__What you have to do__
The answer is to be the lines below that lie between the line holding "Instruction: Click arrow" and the line holding "Task: Click the magnifying glass search icon", inclusive, transcribed exactly and free of pictures.

__Extracted information__

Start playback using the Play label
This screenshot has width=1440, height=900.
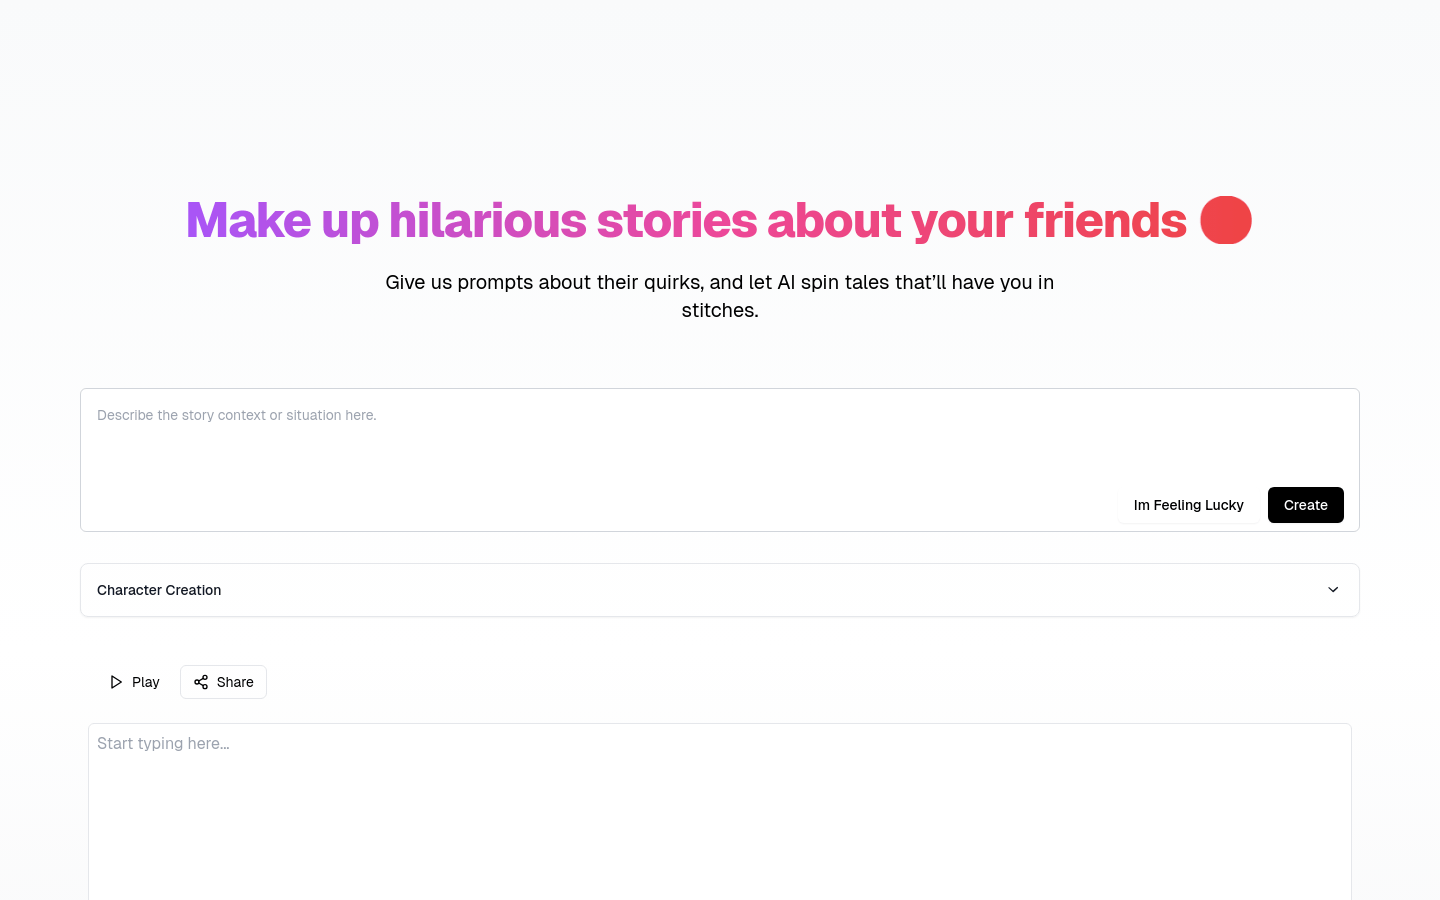tap(146, 682)
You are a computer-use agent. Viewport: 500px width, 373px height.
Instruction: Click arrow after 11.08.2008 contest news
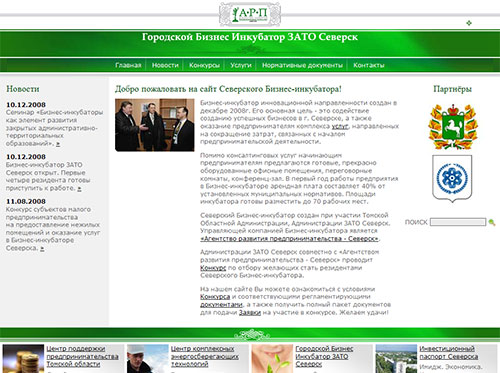(42, 249)
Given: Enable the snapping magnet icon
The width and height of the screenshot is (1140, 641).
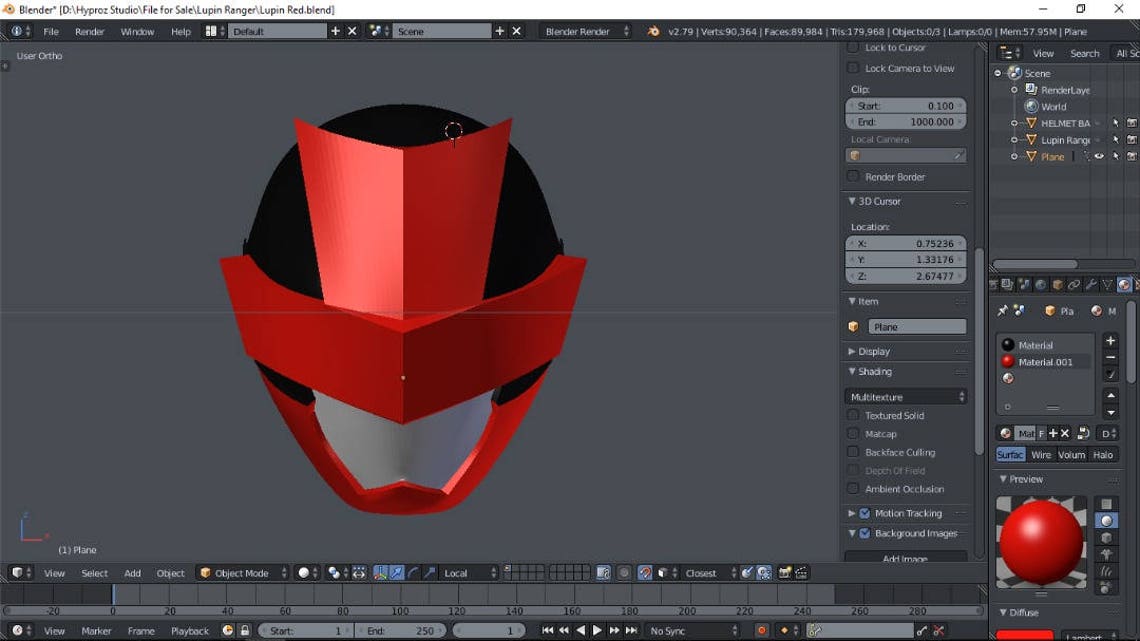Looking at the screenshot, I should coord(645,573).
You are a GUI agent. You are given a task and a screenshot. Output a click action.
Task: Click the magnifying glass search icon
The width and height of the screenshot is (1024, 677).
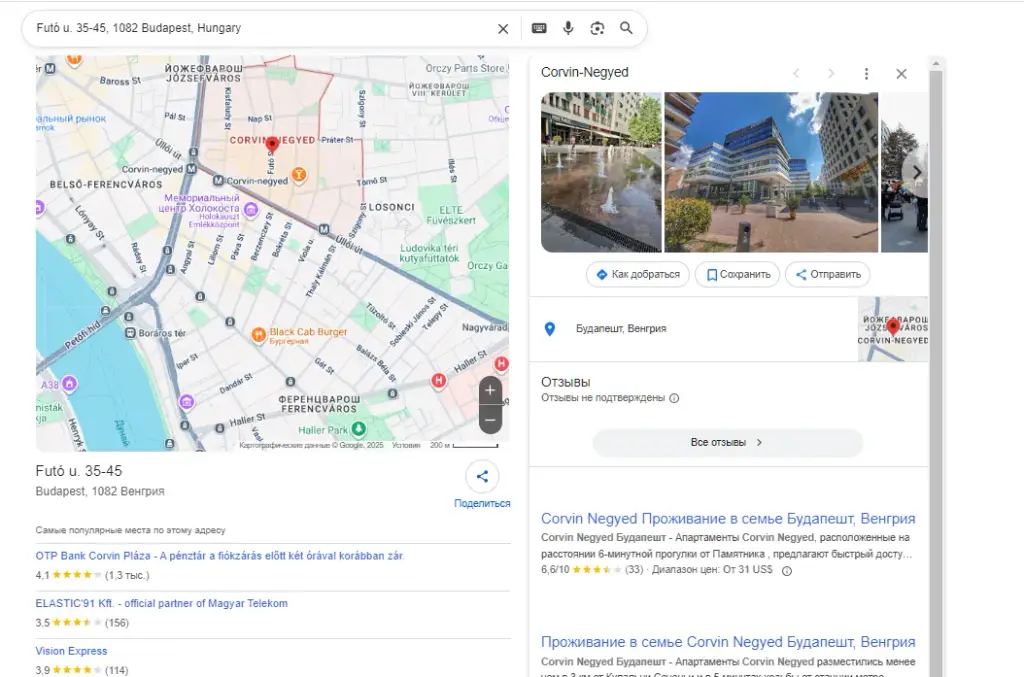(x=626, y=28)
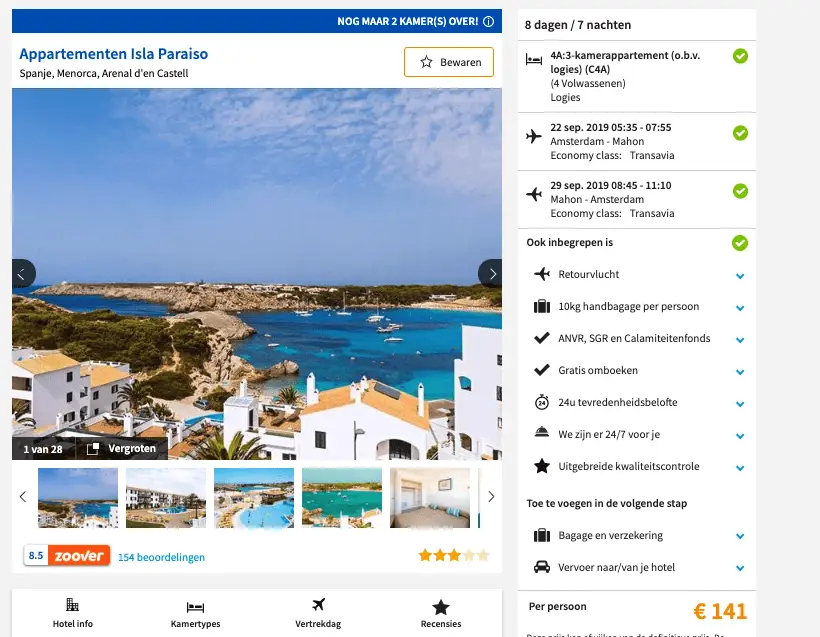Image resolution: width=820 pixels, height=637 pixels.
Task: Click the Bewaren save button
Action: [449, 62]
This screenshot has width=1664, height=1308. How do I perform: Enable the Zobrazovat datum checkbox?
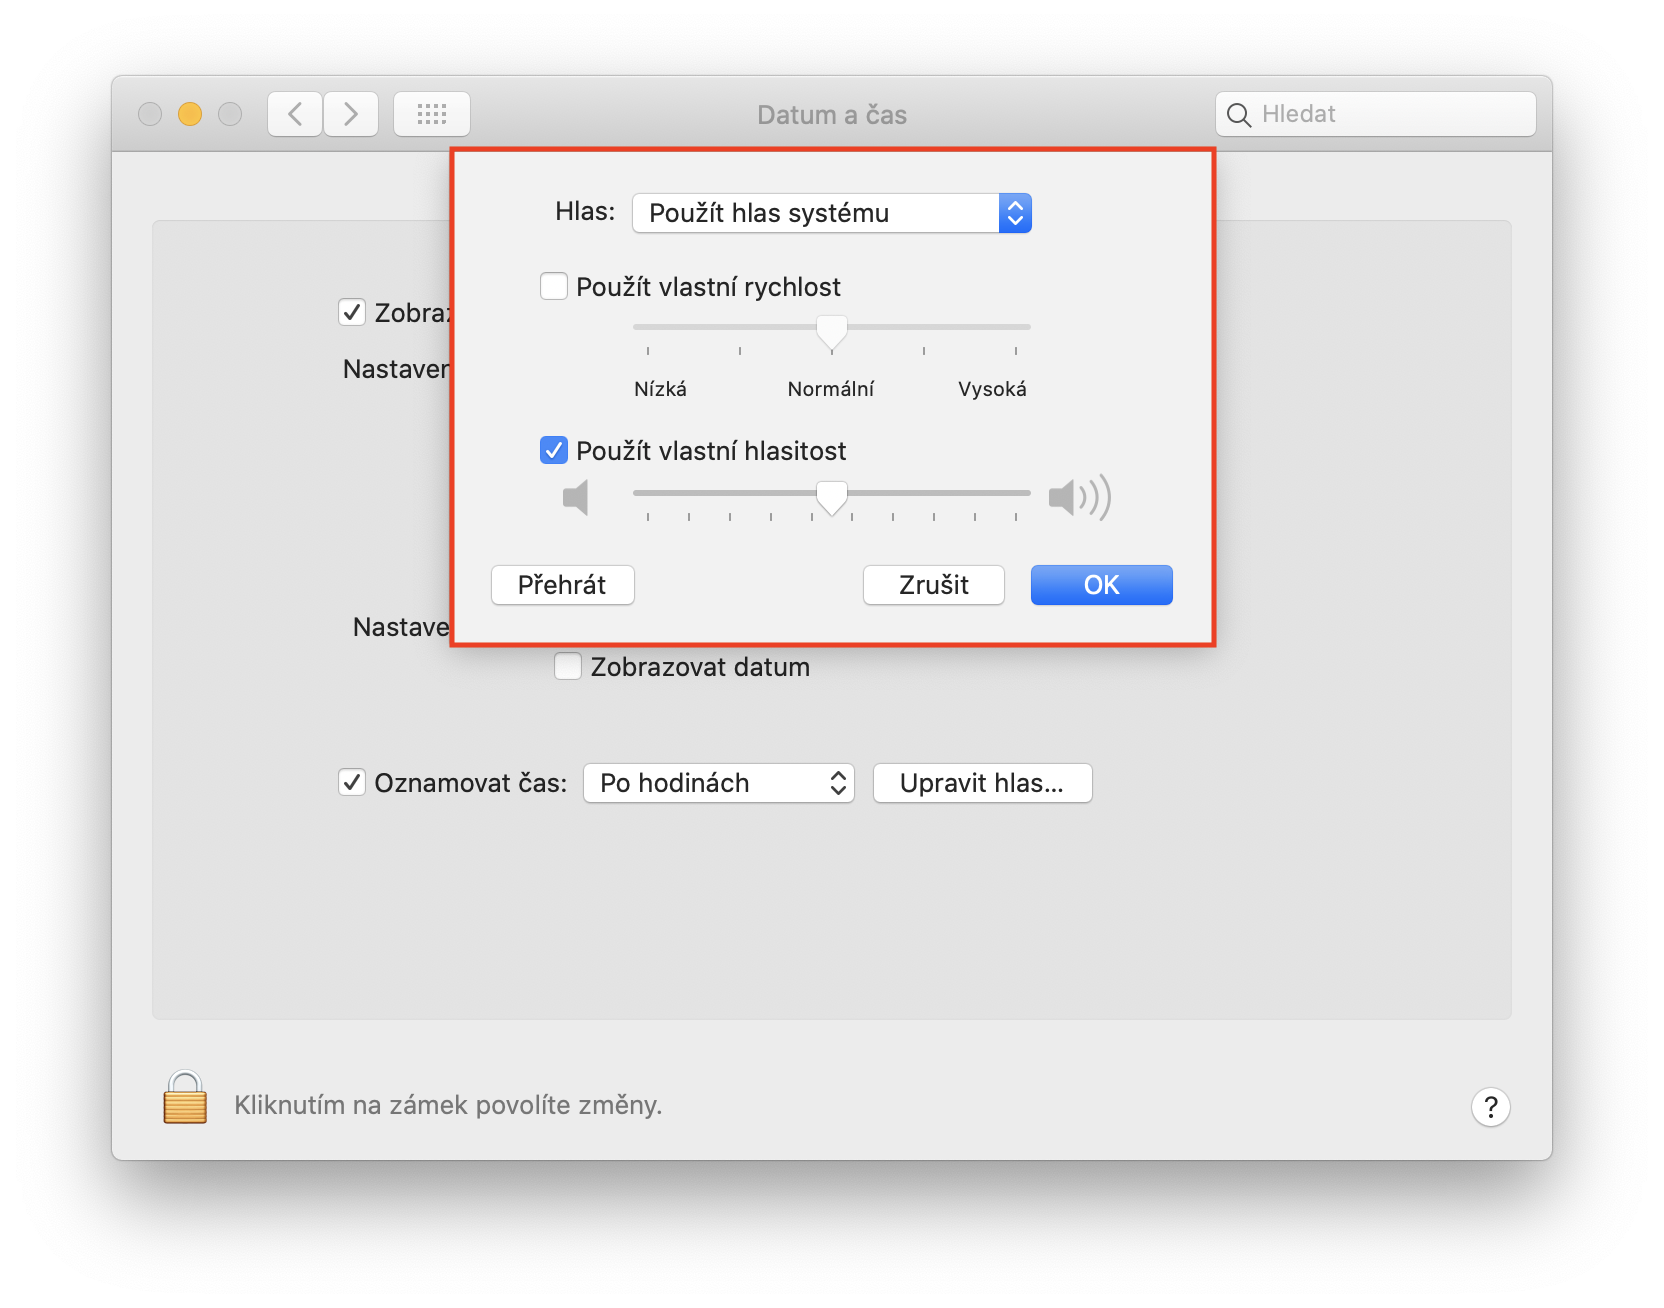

__Exercise response__
Instruction: Click arrow after 11.08.2008 contest news
(42, 249)
Given: Enable the snapping magnet icon
The width and height of the screenshot is (1140, 641).
Looking at the screenshot, I should coord(645,573).
You are a GUI agent. You are given a task and a screenshot. Output a click action.
Task: Click the magnifying glass search icon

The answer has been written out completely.